++++ Dataset records
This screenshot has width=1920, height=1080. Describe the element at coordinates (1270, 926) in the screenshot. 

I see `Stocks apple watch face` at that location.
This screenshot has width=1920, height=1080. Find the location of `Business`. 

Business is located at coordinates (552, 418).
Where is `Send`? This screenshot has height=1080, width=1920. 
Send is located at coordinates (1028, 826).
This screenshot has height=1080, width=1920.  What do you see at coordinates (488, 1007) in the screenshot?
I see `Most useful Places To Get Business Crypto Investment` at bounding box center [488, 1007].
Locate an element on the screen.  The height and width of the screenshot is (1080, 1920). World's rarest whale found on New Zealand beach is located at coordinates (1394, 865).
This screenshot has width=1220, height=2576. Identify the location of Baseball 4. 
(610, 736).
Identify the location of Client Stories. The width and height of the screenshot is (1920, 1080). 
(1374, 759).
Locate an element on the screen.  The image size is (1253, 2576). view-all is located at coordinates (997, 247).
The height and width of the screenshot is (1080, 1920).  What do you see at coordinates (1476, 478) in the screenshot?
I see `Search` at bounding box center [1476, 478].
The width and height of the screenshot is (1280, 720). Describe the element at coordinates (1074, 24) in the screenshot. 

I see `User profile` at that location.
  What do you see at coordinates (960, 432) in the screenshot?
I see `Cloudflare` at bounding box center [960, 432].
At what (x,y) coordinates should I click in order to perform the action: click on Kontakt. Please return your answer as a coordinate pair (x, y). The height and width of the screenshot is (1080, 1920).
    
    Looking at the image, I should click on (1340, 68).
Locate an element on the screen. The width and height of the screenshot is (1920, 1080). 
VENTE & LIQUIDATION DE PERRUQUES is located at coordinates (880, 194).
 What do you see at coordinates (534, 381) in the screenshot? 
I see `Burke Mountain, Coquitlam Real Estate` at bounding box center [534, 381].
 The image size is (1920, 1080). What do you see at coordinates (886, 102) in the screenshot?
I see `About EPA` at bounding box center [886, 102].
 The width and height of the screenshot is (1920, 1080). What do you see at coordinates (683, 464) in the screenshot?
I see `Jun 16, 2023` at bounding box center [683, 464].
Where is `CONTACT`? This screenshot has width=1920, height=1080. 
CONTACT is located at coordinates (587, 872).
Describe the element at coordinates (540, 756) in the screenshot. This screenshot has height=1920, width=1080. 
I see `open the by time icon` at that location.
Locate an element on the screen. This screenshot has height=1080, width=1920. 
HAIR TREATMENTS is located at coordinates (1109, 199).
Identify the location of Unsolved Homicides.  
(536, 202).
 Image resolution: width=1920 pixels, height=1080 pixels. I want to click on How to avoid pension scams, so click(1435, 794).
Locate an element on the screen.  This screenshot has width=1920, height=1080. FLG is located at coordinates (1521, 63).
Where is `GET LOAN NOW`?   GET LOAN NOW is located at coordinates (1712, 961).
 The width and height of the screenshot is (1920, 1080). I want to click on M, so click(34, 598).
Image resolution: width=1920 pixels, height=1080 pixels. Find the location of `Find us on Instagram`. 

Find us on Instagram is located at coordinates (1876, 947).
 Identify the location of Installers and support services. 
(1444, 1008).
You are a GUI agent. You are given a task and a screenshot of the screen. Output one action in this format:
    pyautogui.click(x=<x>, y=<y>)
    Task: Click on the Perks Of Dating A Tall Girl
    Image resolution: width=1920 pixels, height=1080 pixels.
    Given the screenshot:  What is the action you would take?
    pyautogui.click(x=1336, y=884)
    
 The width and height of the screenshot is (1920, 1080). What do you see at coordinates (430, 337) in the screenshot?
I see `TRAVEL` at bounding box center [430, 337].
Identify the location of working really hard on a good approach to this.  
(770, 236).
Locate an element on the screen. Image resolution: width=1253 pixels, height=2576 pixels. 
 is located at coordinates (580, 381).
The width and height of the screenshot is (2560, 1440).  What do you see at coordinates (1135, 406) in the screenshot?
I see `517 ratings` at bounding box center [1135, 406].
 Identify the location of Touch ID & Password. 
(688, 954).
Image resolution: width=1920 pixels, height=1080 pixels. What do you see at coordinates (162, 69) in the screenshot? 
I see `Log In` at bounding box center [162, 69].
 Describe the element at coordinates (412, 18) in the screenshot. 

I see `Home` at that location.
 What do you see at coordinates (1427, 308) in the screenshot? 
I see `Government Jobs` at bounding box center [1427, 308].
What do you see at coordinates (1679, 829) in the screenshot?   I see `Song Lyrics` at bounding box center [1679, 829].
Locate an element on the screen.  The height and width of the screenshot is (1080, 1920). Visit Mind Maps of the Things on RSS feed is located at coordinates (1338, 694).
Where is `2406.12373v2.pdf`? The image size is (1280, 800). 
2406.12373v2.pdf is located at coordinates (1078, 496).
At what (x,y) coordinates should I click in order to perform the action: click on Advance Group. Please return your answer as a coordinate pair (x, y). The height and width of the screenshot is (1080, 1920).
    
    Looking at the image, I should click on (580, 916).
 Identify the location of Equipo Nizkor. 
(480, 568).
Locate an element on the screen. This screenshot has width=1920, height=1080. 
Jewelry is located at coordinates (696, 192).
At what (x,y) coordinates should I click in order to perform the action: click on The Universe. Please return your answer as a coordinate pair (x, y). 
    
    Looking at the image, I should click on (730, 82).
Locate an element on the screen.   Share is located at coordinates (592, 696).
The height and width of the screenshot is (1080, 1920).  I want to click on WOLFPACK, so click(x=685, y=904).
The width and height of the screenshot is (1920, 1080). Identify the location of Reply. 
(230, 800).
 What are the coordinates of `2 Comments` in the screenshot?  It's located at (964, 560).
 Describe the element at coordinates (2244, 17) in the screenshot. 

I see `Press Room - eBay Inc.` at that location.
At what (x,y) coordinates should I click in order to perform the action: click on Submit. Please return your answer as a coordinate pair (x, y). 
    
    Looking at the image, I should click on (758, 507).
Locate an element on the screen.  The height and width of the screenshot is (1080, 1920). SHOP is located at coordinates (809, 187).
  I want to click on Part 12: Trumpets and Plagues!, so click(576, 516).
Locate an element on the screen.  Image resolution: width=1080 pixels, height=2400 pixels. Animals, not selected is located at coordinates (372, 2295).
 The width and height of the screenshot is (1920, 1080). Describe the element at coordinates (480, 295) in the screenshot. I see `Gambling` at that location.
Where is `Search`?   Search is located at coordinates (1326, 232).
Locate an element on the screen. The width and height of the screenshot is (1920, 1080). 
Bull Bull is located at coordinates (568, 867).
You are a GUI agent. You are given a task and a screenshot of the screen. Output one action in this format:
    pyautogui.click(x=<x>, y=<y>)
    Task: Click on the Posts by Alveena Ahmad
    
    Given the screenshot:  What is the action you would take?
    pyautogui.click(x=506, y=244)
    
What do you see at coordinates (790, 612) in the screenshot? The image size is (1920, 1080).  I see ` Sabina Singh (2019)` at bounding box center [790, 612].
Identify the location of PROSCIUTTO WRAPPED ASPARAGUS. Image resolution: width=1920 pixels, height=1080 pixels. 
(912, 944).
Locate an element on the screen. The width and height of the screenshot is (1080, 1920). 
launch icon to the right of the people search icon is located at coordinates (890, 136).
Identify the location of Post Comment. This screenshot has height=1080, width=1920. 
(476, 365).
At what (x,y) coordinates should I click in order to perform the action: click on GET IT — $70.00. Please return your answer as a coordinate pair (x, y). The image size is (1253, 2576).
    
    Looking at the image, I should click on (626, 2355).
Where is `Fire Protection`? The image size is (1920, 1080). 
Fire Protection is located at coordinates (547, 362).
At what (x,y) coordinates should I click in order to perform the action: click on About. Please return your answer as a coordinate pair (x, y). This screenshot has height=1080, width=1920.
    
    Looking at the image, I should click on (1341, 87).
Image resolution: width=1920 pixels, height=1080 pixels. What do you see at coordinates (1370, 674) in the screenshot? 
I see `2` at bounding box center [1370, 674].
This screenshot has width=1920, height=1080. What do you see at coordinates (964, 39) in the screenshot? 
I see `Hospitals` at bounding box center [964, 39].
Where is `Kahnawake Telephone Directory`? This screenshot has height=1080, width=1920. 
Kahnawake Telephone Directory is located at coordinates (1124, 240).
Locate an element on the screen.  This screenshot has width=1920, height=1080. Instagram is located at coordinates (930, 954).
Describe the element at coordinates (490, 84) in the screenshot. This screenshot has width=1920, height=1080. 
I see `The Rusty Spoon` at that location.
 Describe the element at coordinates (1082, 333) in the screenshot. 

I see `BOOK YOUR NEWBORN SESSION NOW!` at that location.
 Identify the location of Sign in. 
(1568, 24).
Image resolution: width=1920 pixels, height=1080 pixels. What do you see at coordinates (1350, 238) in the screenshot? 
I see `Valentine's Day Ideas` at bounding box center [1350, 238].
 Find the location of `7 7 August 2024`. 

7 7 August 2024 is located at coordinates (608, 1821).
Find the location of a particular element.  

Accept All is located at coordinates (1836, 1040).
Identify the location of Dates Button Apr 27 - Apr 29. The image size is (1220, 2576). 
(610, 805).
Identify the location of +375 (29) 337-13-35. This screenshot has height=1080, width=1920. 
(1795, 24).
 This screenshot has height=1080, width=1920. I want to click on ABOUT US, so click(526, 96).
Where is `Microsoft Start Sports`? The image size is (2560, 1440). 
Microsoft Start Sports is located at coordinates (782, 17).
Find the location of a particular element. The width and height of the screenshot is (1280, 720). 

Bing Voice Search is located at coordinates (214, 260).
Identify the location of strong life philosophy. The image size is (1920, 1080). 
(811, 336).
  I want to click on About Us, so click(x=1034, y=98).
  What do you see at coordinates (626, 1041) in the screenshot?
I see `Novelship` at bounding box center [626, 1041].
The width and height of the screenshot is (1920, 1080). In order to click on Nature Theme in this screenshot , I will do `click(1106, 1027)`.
++++++++
» Short exercise:
Can you recast the rows from the start through the line containing "coordinates (997, 247)." as a JSON list of strings, one string per line, with blank lines left out?

» Exercise response:
[
  "This screenshot has width=1920, height=1080. Describe the element at coordinates (1270, 926) in the screenshot. ",
  "I see `Stocks apple watch face` at that location.",
  "This screenshot has width=1920, height=1080. Find the location of `Business`. ",
  "Business is located at coordinates (552, 418).",
  "Where is `Send`? This screenshot has height=1080, width=1920. ",
  "Send is located at coordinates (1028, 826).",
  "This screenshot has height=1080, width=1920.  What do you see at coordinates (488, 1007) in the screenshot?",
  "I see `Most useful Places To Get Business Crypto Investment` at bounding box center [488, 1007].",
  "Locate an element on the screen.  The height and width of the screenshot is (1080, 1920). World's rarest whale found on New Zealand beach is located at coordinates (1394, 865).",
  "This screenshot has width=1220, height=2576. Identify the location of Baseball 4. ",
  "(610, 736).",
  "Identify the location of Client Stories. The width and height of the screenshot is (1920, 1080). ",
  "(1374, 759).",
  "Locate an element on the screen.  The image size is (1253, 2576). view-all is located at coordinates (997, 247)."
]